GIVEN PASSAGE:
**********

We can modify the LineageRecorder interface to support recording for both metadata and lineage in implementation.

Authorization for Metadata

Allowing metadata to be added to CDAP MetadataEntity (non-entities) opens the question about authorization enforcement (i.e. who can add metadata to these resources). Since these resources are not entities we cannot have policy defined for them as of now.

Even though CDAP MetadataEntity are not predefined we can depend on the fact that these resources are generally under some CDAP EntityId. For example schema fields are always associated with a dataset, file in a fileset is always associated with dataset itself. If such a relationship does not exist we can depend on the fact that resources exists under a namespace and we can perform authorization on these EntityIds. In case of external resources which does not even exist under a namespace we can enforce on InstanceId if needed.

Since Metadata always belong to some MetadataEntity (EntityId or non-entity ids) in CDAP the enforcement will de done on the EntityId (see above as how we will determine the entity to enforce on in case of MetadataEntity which is not EntityId). 

OperationPrivilege Required
Get Metadata (Property/Tag)READ on the Entity with which the metadata is associated
Add Metadata (Property/Tag)WRITE on the Entity to which the metadata is being added
Remove Metadata (Property/Tag)WRITE/ADMIN on the Entity from which the metadata is being removed

 

Metadata in Transaction

In CDAP 5.0 we introduce the capability of adding metadata from program/pipeline runs. This raises the questions of what happens to the metadata added in a pipeline run which failed. Metadata added by pipeline runs which have failed will be retained. Since, as of now we expect metadata to be added to schema fields rather than the data records itself (written in a pipeline run which might fail leading to no data being written) we can say that they are not related to each other. Although, in case of a conditional metadata annotation for examlple tagging a schema field with a tag like "high" only if any of the entry written to the field have a value more than 100 will not be lead to expected results. With a fail pipeline run we will end up with schema field tagged with "high" even though none of the data records have value greater than 100.

Metadata for Versions

Our initial thought was to have metadata independent of application/artificat version to keep the behavior consistent with authorization policy but there are use cases where this model will not serve very well. For example an enterprise have two version of various applicatio deployed in their CDAP instance. Once version is in production and another is in development and is being actively developed. In such scenario a user might want to tag all of the development version of application with say tag "dev" and all production version with "prod" allowing the user to later discover them thorugh search. Making metadata version independent will not work for this use case. So, we will support two way of adding metadata to versioned application/artificat.

**********

ENTRIES PROVIDED:
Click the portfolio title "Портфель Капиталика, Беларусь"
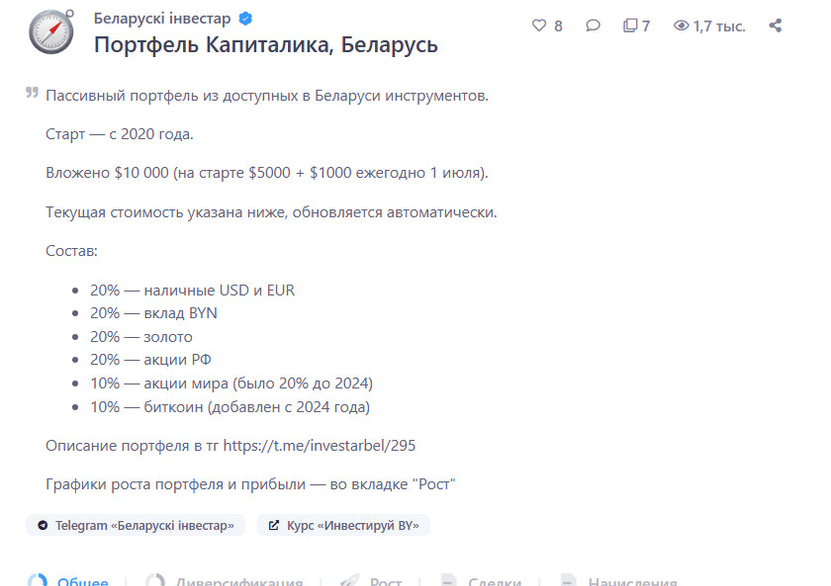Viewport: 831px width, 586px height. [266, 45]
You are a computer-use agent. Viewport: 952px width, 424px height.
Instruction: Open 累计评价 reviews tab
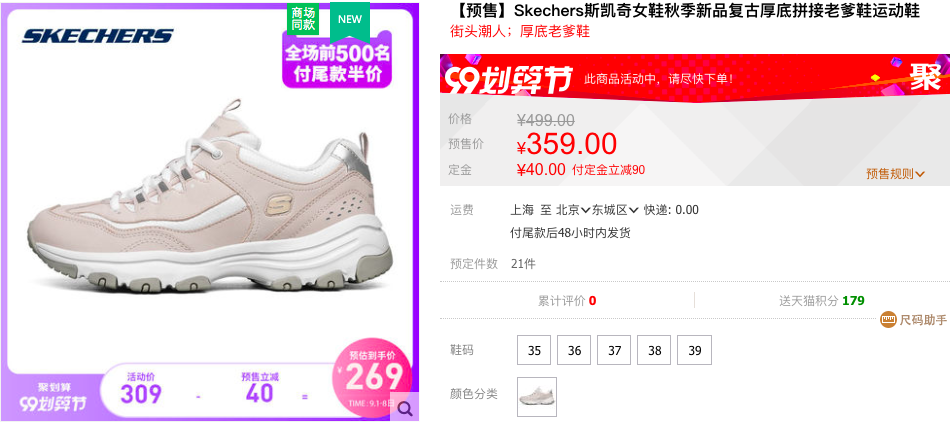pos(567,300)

**********

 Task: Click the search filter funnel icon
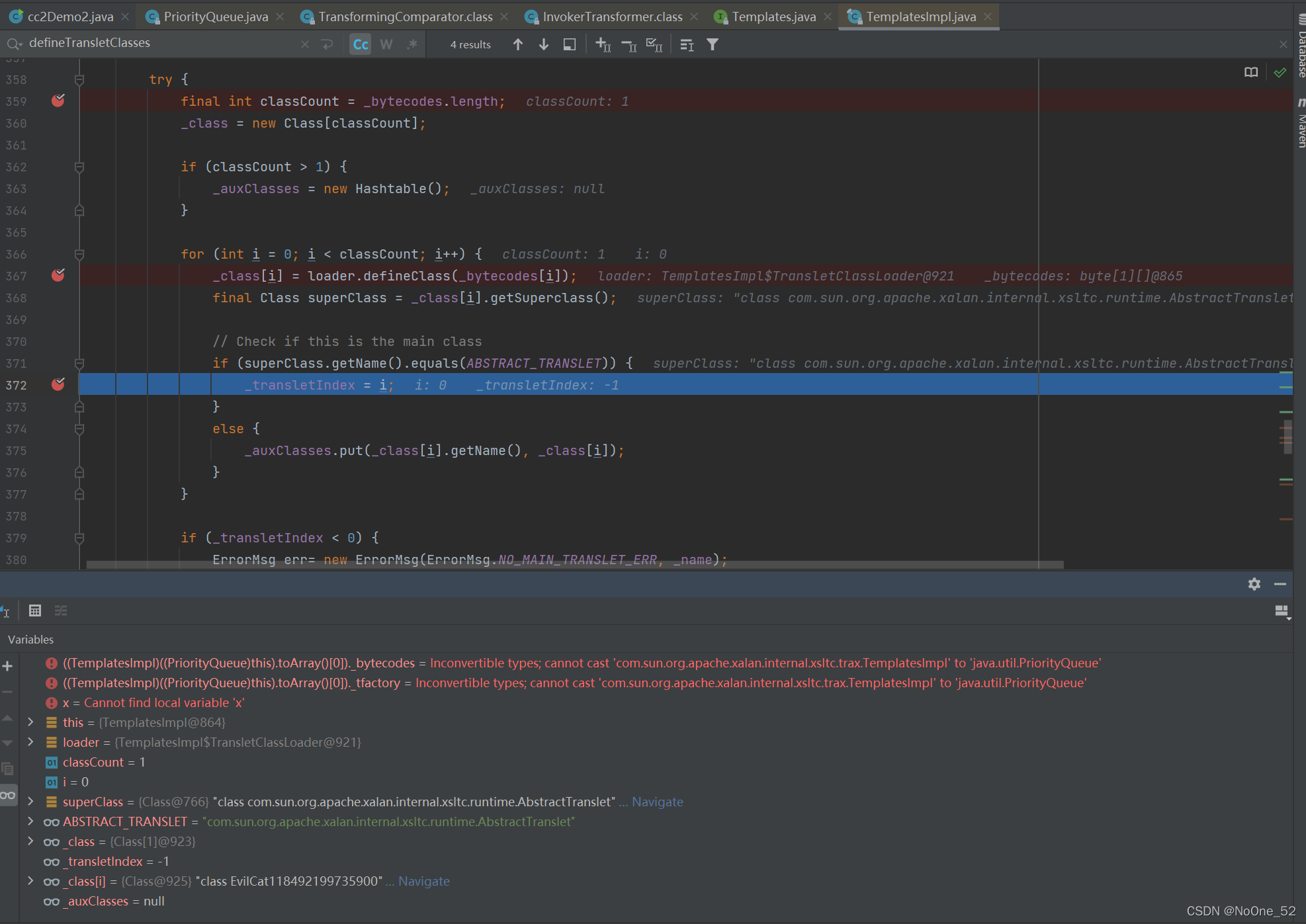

**********

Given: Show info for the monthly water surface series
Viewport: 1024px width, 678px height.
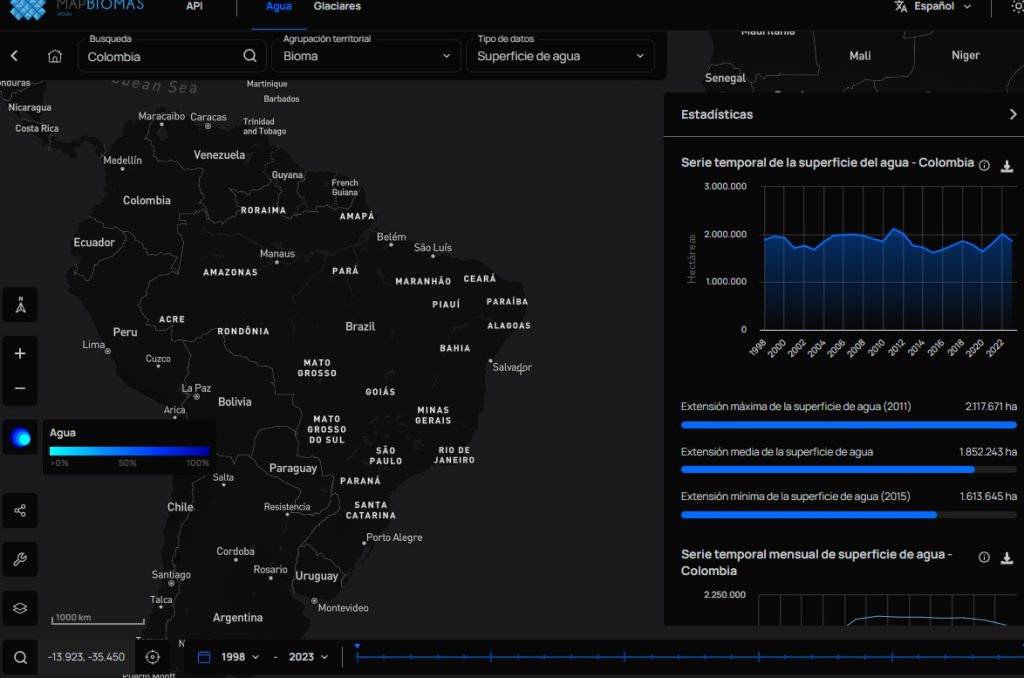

**********

INSTRUCTIONS:
a. According to the CDAP metadata text, why does the design move away from keeping metadata independent of application and artifact version? Answer in one to three sentences.
b. Duplicate the part of the CDAP metadata text that begins at the words "Since Metadata always" and stops after "is not EntityId).".
c. Finish out the next part of the CDAP metadata text, picking up after its last sentence.
The listing is separate material, unrelated to the CDAP metadata text.

RESULTS OF THE EXERCISE:
a. Version-independent metadata cannot serve cases where an enterprise runs one version of an application in production and another in active development. There, a user might want to tag every development version "dev" and every production version "prod" so they can find them later through search.

b.
Since Metadata always belong to some MetadataEntity (EntityId or non-entity ids) in CDAP the enforcement will de done on the EntityId (see above as how we will determine the entity to enforce on in case of MetadataEntity which is not EntityId).

c.
  1. If while adding the metadata to an application/artificat a version is not specified then that metadata will be added to all the existing version.
  2. If while adding the metadata a version for application/artifact is specified then that metadata will be added to only the specified version of application/artifact.

Special Character Support for Metadata

Currently, our metadata system only allow a-z, 0-9 and - characters. This put sever restriction on the user as what they can store in our metadata system. For example if someone want to add a metadata value which has commas in it the current system will not allow it. We will extend out current metadata system to allow common special characters to be stored. This will require changes in characters which we use as separator while sotring metadata. 

Metadata Storage and Indexing

In the current implementation of MetadataDataset, the key which is stored is a toString representation of the EntityId i.e.
EntityType.entitydetails.key For example for a dataset it looks like

<length-encoding>DatasetInstance<length-encoding>namespaceName<length-encoding>datasetName<length-encoding>metadataKey

Note: We store the old Id representation and not EntityIds to keep backward compatibility with serialized keys from before. During this release when we will be upgrading the metadata store we should defenitely migrate all the keys to not use old Ids and use a serialization form which is independent of EntityIds.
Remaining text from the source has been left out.